Acme employed Valerie Bainbridge for 37 years from October 16, 1971 until July 18, 2008, when she resigned at age 62. From December 17, 2006 through September 6, 2007, Acme had employed her as the office coordinator at its store in West Chester, Pennsylvania. The incidents at issue here happened after April 2007. At that time, she was "probably the oldest person in the store." Bainbridge dep., 109:8-10, Def. Exs. A-1 & A-2, doc. nos. 35-3 & 35-4; Pl. Exs. J-1 & J-2, doc. nos. 42-1 & 42-2.

In 2006-2007, Bainbridge was a full-time office coordinator for Acme -- a non-management position subject to a collective bargaining agreement with the United Food and Commercial Workers Local Union 27. She was paid on an hourly basis.
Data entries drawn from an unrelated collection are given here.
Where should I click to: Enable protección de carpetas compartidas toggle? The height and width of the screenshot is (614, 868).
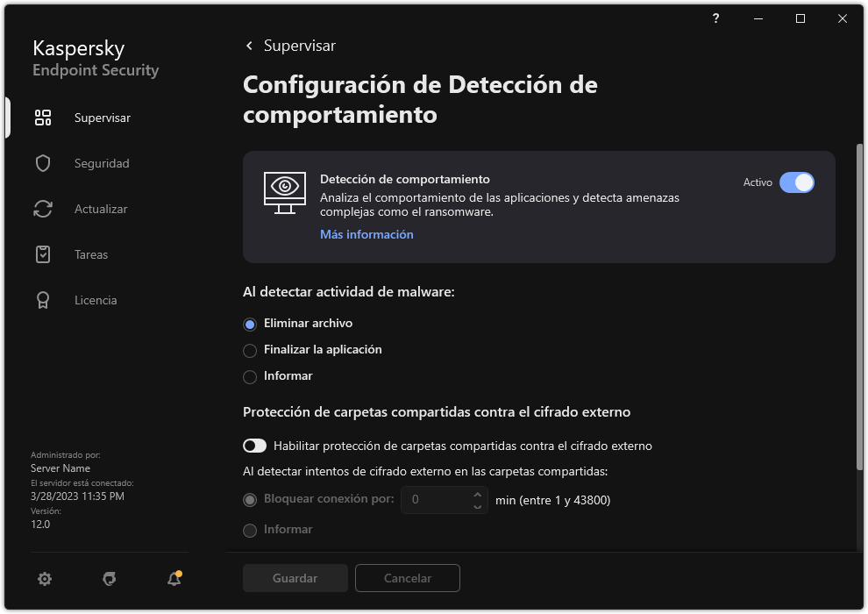(x=254, y=446)
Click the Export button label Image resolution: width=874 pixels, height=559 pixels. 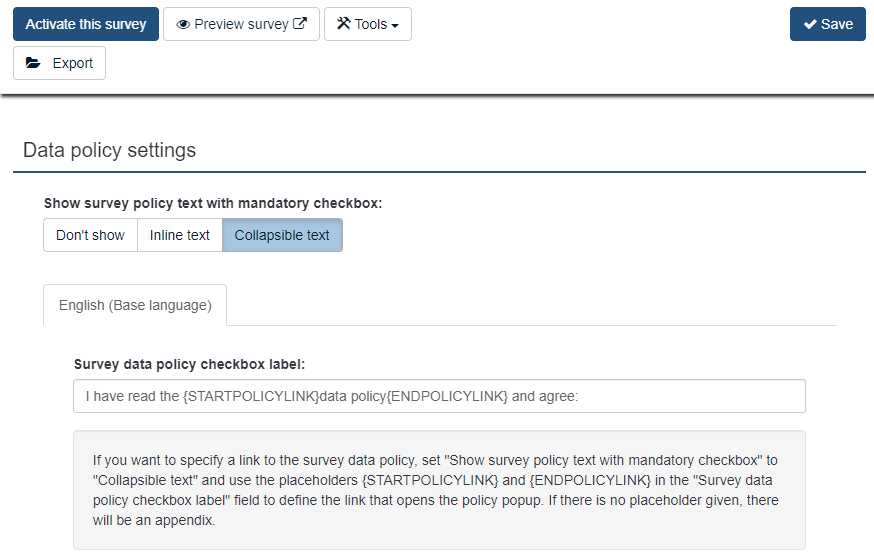[73, 63]
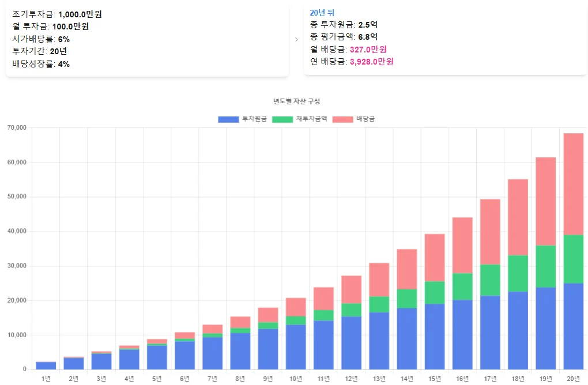Toggle the 배당금 legend entry
This screenshot has height=385, width=588.
coord(365,119)
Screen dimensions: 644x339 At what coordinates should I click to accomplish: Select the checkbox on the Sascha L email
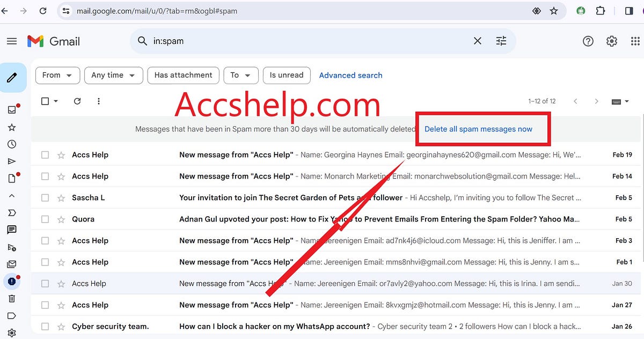[x=45, y=197]
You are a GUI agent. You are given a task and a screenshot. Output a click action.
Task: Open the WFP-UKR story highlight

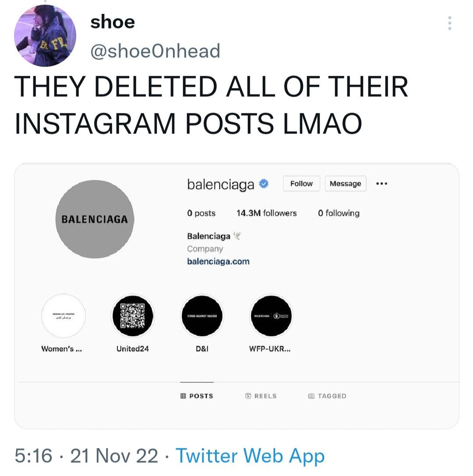pyautogui.click(x=271, y=316)
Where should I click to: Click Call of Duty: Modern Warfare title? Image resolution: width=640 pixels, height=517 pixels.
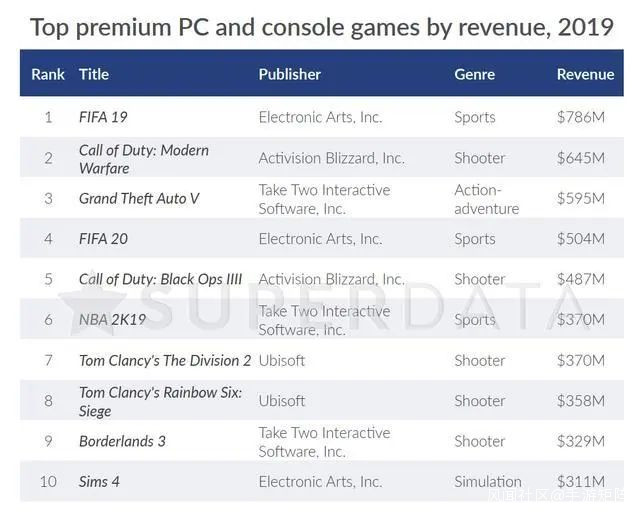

Among other duties, she assisted the store director in the preparation of cash, sales, and other reports; handled cash, checks, and discount coupons; maintained records and files; and processed employee time clock punches and payroll. The store director, Martha Thornley, and assistant store director, Kim Walsh were Bainbridge's day-to-day supervisors.*fn1

Bainbridge had been given copies of Acme's work rules and company policies, which included: "violations of company rules will be cause for termination." Def. Ex. J-1, doc. no. 35-11 at 4. Acme's "Honesty and Accuracy" rule stated:

Associates involved in any acts of dishonesty, including those described below, will subject themselves to termination, no matter what is later claimed to have been the intent. . . .

5. Engaging in coupon fraud . . .

Id. at 5. Customers at times left coupons issued at the self-checkout machines. Acme did not permit employees to retrieve and use the coupons for their own purchases. David Christmas dep., 98:21-99:21, Def. Ex. H, doc. no. 35-10.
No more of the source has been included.